Stored entries
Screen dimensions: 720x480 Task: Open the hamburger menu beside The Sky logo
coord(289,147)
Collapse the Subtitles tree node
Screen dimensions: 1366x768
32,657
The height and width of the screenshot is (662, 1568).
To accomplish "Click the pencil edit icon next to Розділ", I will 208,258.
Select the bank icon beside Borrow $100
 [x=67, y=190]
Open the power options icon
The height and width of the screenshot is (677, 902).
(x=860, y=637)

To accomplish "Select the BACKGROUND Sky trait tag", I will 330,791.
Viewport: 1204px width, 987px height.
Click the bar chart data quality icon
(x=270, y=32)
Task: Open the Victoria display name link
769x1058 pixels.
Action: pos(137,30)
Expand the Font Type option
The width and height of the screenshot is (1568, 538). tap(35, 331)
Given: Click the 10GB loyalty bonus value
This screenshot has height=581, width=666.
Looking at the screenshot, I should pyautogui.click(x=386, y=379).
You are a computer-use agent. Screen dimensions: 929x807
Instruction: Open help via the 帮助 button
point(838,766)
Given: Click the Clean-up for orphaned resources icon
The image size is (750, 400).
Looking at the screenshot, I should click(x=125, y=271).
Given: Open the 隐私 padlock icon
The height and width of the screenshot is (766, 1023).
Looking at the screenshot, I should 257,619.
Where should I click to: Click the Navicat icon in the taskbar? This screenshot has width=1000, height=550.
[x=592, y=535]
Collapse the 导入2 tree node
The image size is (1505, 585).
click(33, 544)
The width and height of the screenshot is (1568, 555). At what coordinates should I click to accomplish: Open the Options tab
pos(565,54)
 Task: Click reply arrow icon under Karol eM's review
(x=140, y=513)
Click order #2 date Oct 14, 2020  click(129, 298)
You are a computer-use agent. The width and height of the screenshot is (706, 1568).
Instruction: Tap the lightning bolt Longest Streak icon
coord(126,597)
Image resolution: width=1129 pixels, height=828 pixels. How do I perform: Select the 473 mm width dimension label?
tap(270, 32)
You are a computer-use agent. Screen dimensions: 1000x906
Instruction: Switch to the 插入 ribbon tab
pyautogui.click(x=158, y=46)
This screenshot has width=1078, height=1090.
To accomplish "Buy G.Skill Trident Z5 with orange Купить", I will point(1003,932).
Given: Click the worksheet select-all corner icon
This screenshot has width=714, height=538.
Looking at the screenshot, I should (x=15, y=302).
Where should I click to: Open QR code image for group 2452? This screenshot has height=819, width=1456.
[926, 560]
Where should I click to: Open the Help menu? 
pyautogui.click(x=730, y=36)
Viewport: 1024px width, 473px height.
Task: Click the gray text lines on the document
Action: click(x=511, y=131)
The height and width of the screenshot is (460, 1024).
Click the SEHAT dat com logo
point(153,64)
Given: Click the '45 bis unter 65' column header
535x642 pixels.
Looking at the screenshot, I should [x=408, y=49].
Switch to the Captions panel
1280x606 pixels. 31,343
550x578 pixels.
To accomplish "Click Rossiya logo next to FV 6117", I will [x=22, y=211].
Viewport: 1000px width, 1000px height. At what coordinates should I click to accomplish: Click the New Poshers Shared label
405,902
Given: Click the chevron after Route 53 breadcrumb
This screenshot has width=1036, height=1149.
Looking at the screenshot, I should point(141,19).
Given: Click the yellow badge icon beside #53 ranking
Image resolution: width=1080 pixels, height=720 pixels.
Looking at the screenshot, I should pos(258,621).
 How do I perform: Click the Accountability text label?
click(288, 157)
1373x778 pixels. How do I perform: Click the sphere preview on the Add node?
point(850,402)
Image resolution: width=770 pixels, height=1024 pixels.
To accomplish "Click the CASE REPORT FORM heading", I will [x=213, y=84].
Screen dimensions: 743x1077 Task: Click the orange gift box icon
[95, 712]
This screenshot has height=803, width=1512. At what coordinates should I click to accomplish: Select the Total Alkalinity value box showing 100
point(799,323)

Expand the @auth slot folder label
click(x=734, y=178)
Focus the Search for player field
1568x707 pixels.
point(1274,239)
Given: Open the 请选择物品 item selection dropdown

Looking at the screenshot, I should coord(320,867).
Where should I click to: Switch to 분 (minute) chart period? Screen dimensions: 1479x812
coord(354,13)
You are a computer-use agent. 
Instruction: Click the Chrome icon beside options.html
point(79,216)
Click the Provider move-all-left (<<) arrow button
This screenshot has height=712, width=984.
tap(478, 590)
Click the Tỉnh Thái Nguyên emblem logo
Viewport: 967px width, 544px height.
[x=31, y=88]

__WHAT IS REQUIRED__:
So that nothing differs from the original, transcribe all of the records above.

__ANSWER SECTION__:
Screen dimensions: 720x480 Task: Open the hamburger menu beside The Sky logo
coord(289,147)
Collapse the Subtitles tree node
Screen dimensions: 1366x768
32,657
The height and width of the screenshot is (662, 1568).
To accomplish "Click the pencil edit icon next to Розділ", I will 208,258.
Select the bank icon beside Borrow $100
 [x=67, y=190]
Open the power options icon
The height and width of the screenshot is (677, 902).
(x=860, y=637)

To accomplish "Select the BACKGROUND Sky trait tag", I will 330,791.
Viewport: 1204px width, 987px height.
Click the bar chart data quality icon
(x=270, y=32)
Task: Open the Victoria display name link
769x1058 pixels.
Action: pos(137,30)
Expand the Font Type option
The width and height of the screenshot is (1568, 538). tap(35, 331)
Given: Click the 10GB loyalty bonus value
This screenshot has height=581, width=666.
Looking at the screenshot, I should pyautogui.click(x=386, y=379).
You are a computer-use agent. Screen dimensions: 929x807
Instruction: Open help via the 帮助 button
point(838,766)
Given: Click the Clean-up for orphaned resources icon
The image size is (750, 400).
Looking at the screenshot, I should click(x=125, y=271).
Given: Open the 隐私 padlock icon
The height and width of the screenshot is (766, 1023).
Looking at the screenshot, I should 257,619.
Where should I click to: Click the Navicat icon in the taskbar? This screenshot has width=1000, height=550.
[x=592, y=535]
Collapse the 导入2 tree node
The image size is (1505, 585).
click(33, 544)
The width and height of the screenshot is (1568, 555). At what coordinates should I click to accomplish: Open the Options tab
pos(565,54)
 Task: Click reply arrow icon under Karol eM's review
(x=140, y=513)
Click order #2 date Oct 14, 2020  click(129, 298)
You are a computer-use agent. The width and height of the screenshot is (706, 1568).
Instruction: Tap the lightning bolt Longest Streak icon
coord(126,597)
Image resolution: width=1129 pixels, height=828 pixels. How do I perform: Select the 473 mm width dimension label?
tap(270, 32)
You are a computer-use agent. Screen dimensions: 1000x906
Instruction: Switch to the 插入 ribbon tab
pyautogui.click(x=158, y=46)
This screenshot has width=1078, height=1090.
To accomplish "Buy G.Skill Trident Z5 with orange Купить", I will point(1003,932).
Given: Click the worksheet select-all corner icon
This screenshot has width=714, height=538.
Looking at the screenshot, I should (x=15, y=302).
Where should I click to: Open QR code image for group 2452? This screenshot has height=819, width=1456.
[926, 560]
Where should I click to: Open the Help menu? 
pyautogui.click(x=730, y=36)
Viewport: 1024px width, 473px height.
Task: Click the gray text lines on the document
Action: click(x=511, y=131)
The height and width of the screenshot is (460, 1024).
Click the SEHAT dat com logo
point(153,64)
Given: Click the '45 bis unter 65' column header
535x642 pixels.
Looking at the screenshot, I should [x=408, y=49].
Switch to the Captions panel
1280x606 pixels. 31,343
550x578 pixels.
To accomplish "Click Rossiya logo next to FV 6117", I will [x=22, y=211].
Viewport: 1000px width, 1000px height. At what coordinates should I click to accomplish: Click the New Poshers Shared label
405,902
Given: Click the chevron after Route 53 breadcrumb
This screenshot has width=1036, height=1149.
Looking at the screenshot, I should point(141,19).
Given: Click the yellow badge icon beside #53 ranking
Image resolution: width=1080 pixels, height=720 pixels.
Looking at the screenshot, I should pos(258,621).
 How do I perform: Click the Accountability text label?
click(288, 157)
1373x778 pixels. How do I perform: Click the sphere preview on the Add node?
point(850,402)
Image resolution: width=770 pixels, height=1024 pixels.
To accomplish "Click the CASE REPORT FORM heading", I will [x=213, y=84].
Screen dimensions: 743x1077 Task: Click the orange gift box icon
[95, 712]
This screenshot has height=803, width=1512. At what coordinates should I click to accomplish: Select the Total Alkalinity value box showing 100
point(799,323)

Expand the @auth slot folder label
click(x=734, y=178)
Focus the Search for player field
1568x707 pixels.
point(1274,239)
Given: Open the 请选择物品 item selection dropdown

Looking at the screenshot, I should coord(320,867).
Where should I click to: Switch to 분 (minute) chart period? Screen dimensions: 1479x812
coord(354,13)
You are a computer-use agent. 
Instruction: Click the Chrome icon beside options.html
point(79,216)
Click the Provider move-all-left (<<) arrow button
This screenshot has height=712, width=984.
tap(478, 590)
Click the Tỉnh Thái Nguyên emblem logo
Viewport: 967px width, 544px height.
[x=31, y=88]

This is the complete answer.